[Rows of pointing data]
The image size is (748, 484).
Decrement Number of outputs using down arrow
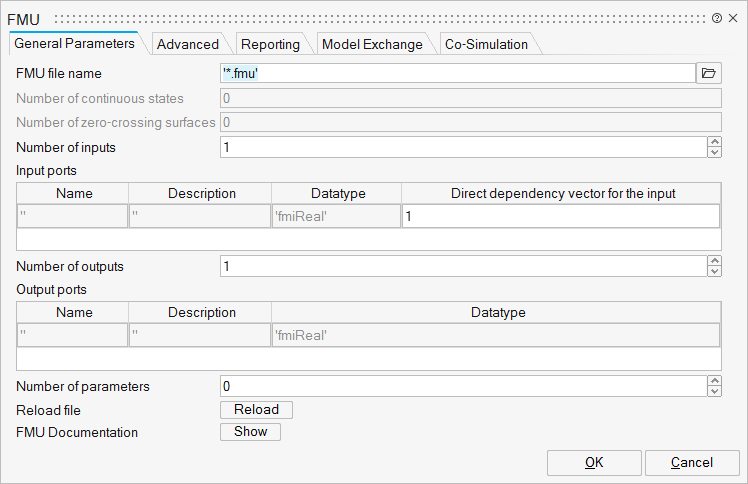[x=714, y=271]
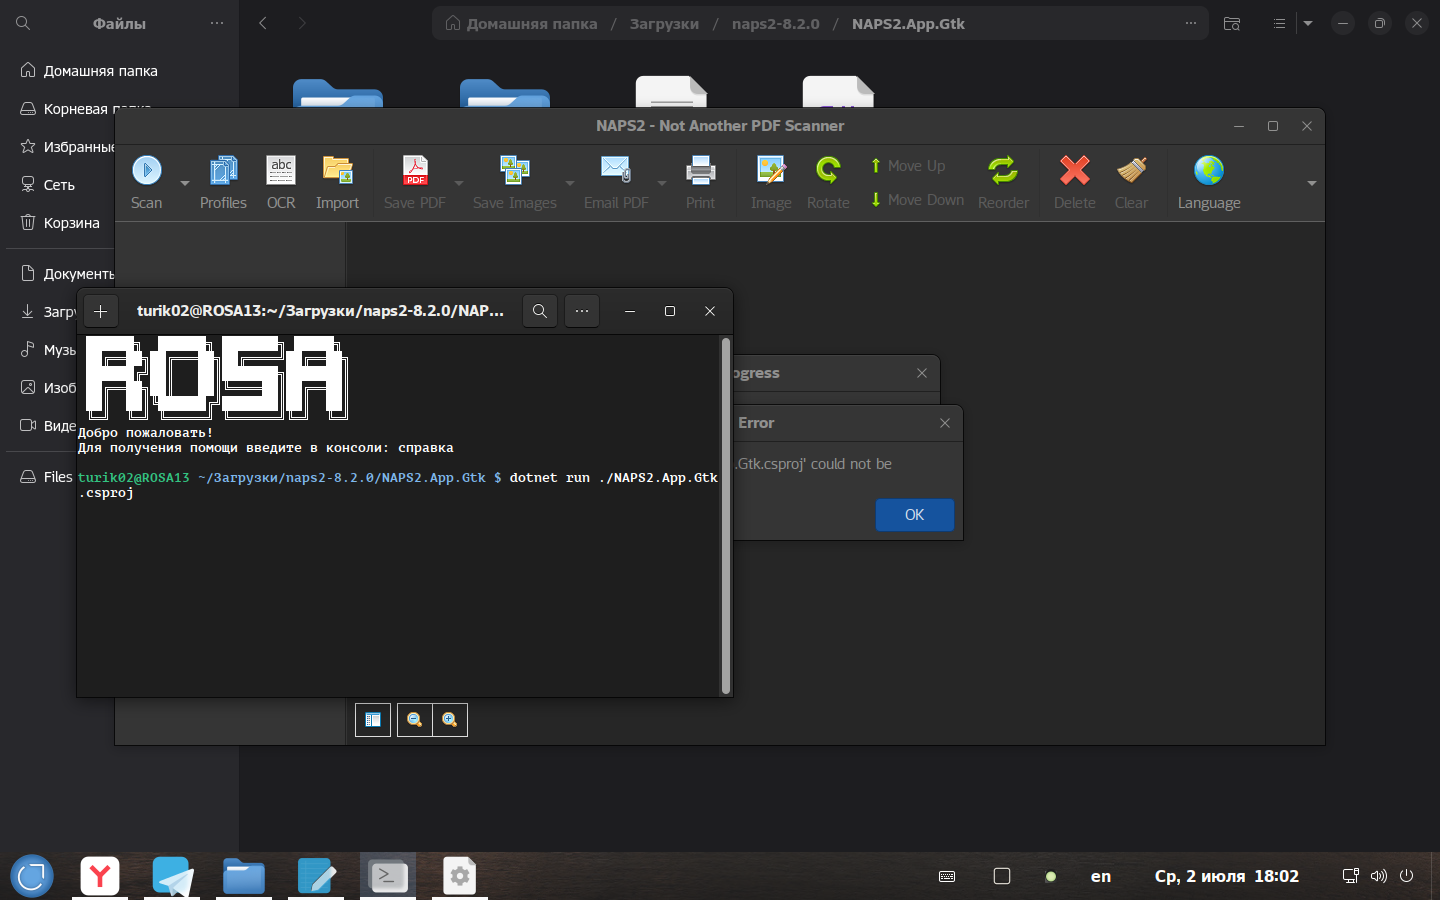Close the Error dialog
Screen dimensions: 1440x900
point(945,423)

What the task asks: Transcribe these lines of data exactly as they appear, leaving out the pictures.

Solution:
The image size is (748, 484).
Decrement Number of outputs using down arrow
[x=714, y=271]
Close the Error dialog
Screen dimensions: 1440x900
point(945,423)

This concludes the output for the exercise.